■ **Provided text**

Combined Training Improves Executive Functions Without Changing
                    Brain-Derived Neurotrophic Factor Levels of Middle-Aged and Older Adults with
                    Type 2 Diabetes

João Gabriel Silveira-Rodrigues; Nathálya Gardênia de Holanda Marinho Nogueira; Larissa Oliveira Faria; Daniele Sirineu Pereira; Danusa Dias Soares

doi:10.1055/a-2069-4050

Experimental and Clinical Endocrinology & Diabetes, Table of Contents

Exp Clin Endocrinol Diabetes 2023; 131(06): 345-353
DOI: 10.1055/a-2069-4050

Article

Combined Training Improves Executive Functions Without Changing Brain-Derived Neurotrophic Factor Levels of Middle-Aged and Older Adults with Type 2 Diabetes

João Gabriel Silveira-Rodrigues

¹Exercise Physiology Laboratory (Lafise), School of Physical Education, Physiotherapy and Occupational Therapy, Federal University of Minas Gerais, Belo Horizonte (MG), Brazil

,

Nathálya Gardênia de Holanda Marinho Nogueira

²School of Physical Education, Physiotherapy and Occupational Therapy, Federal University of Minas Gerais, Belo Horizonte (MG), Brazil

,

Larissa Oliveira Faria

³Sport Psychology Laboratory (Lapes), School of Physical Education, Physiotherapy and Occupational Therapy, Federal University of Minas Gerais, Belo Horizonte (MG), Brazil

,

Daniele Sirineu Pereira

⁴Department of Physical Therapy, School of Physical Education, Physiotherapy and Occupational Therapy, Federal University of Minas Gerais, Belo Horizonte (MG), Brazil

,

Danusa Dias Soares

¹Exercise Physiology Laboratory (Lafise), School of Physical Education, Physiotherapy and Occupational Therapy, Federal University of Minas Gerais, Belo Horizonte (MG), Brazil

› Author Affiliations

Abstract

Background Type 2 diabetes mellitus (T2DM) provokes executive function and long-term memory decrements, and aerobic plus resistance training (combined training) may alleviate this T2DM-related cognitive impairment. Brain-derived neurotrophic factor (BDNF) levels have been found to be related to cognitive performance.

■ **Provided information**
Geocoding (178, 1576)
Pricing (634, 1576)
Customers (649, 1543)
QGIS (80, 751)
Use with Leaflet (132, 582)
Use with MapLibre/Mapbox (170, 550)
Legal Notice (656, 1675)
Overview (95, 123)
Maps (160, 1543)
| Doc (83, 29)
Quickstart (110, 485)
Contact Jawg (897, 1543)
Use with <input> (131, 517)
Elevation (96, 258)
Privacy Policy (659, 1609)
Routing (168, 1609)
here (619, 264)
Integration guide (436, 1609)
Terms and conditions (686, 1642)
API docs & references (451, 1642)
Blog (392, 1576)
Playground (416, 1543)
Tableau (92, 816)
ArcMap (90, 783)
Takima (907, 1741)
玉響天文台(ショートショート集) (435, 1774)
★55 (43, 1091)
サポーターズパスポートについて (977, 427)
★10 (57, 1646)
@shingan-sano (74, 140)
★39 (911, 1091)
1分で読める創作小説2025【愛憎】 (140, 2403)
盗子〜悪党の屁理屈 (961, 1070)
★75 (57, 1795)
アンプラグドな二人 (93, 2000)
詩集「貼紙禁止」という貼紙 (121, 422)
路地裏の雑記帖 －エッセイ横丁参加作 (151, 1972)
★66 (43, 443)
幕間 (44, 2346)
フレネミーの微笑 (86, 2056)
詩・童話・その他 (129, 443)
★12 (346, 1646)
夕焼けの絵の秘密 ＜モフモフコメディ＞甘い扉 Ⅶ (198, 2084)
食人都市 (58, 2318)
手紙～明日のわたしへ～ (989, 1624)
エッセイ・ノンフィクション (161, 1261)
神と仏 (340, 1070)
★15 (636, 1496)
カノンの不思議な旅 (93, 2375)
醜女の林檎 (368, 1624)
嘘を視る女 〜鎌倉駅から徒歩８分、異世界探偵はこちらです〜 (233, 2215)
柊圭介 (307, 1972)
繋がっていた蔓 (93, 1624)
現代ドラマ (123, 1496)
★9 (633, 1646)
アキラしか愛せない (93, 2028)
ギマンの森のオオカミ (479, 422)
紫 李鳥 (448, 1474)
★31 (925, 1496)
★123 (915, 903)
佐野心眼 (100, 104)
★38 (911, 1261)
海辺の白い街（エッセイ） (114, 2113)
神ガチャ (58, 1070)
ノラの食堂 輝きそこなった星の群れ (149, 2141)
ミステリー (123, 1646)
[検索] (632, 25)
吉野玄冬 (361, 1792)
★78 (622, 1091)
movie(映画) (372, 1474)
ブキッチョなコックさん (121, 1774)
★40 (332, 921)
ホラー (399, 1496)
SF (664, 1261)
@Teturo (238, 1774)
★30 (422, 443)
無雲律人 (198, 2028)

■ **Work order**
Give the diabetes article again from "⁴Department of Physical" up to and including "to cognitive performance.", swapping "aerobic" for "endurance".

■ **Final answer**
⁴Department of Physical Therapy, School of Physical Education, Physiotherapy and Occupational Therapy, Federal University of Minas Gerais, Belo Horizonte (MG), Brazil

,

Danusa Dias Soares

¹Exercise Physiology Laboratory (Lafise), School of Physical Education, Physiotherapy and Occupational Therapy, Federal University of Minas Gerais, Belo Horizonte (MG), Brazil

› Author Affiliations

Abstract

Background Type 2 diabetes mellitus (T2DM) provokes executive function and long-term memory decrements, and endurance plus resistance training (combined training) may alleviate this T2DM-related cognitive impairment. Brain-derived neurotrophic factor (BDNF) levels have been found to be related to cognitive performance.